● **Excerpted records**:
------------------------
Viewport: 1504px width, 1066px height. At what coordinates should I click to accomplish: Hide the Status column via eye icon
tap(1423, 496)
------------------------
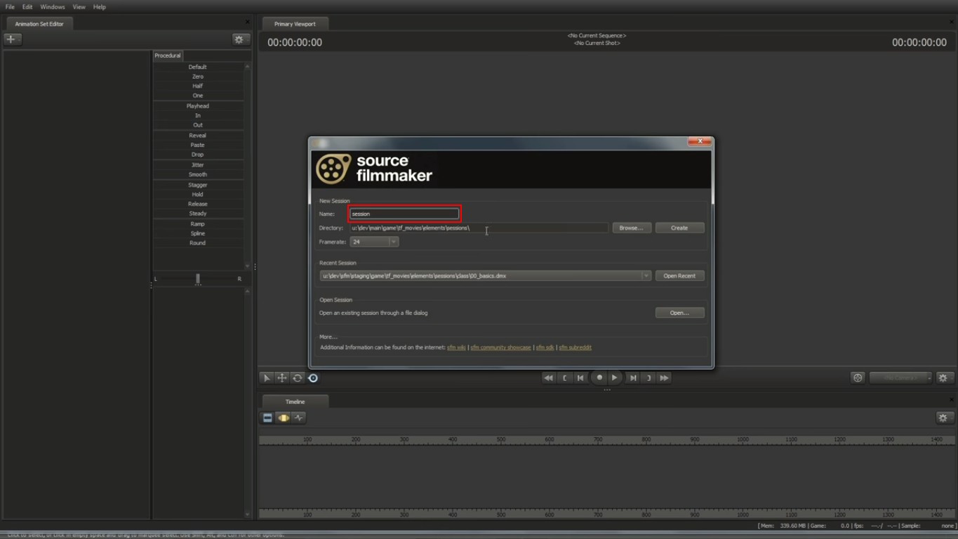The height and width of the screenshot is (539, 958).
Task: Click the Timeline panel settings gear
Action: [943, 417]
------------------------
● **Problem details**: Please rewrite the material from the line with "Viewport: 1504px width, 1066px" up to and including the line with "tap(1423, 496)" as a Markdown table with columns Row and Line, numbering each line and leaving out blank lines.

● **The response**:
| Row | Line |
|---|---|
| 1 | Viewport: 1504px width, 1066px height. At what coordinates should I click to accomplish: Hide the Status column via eye icon |
| 2 | tap(1423, 496) |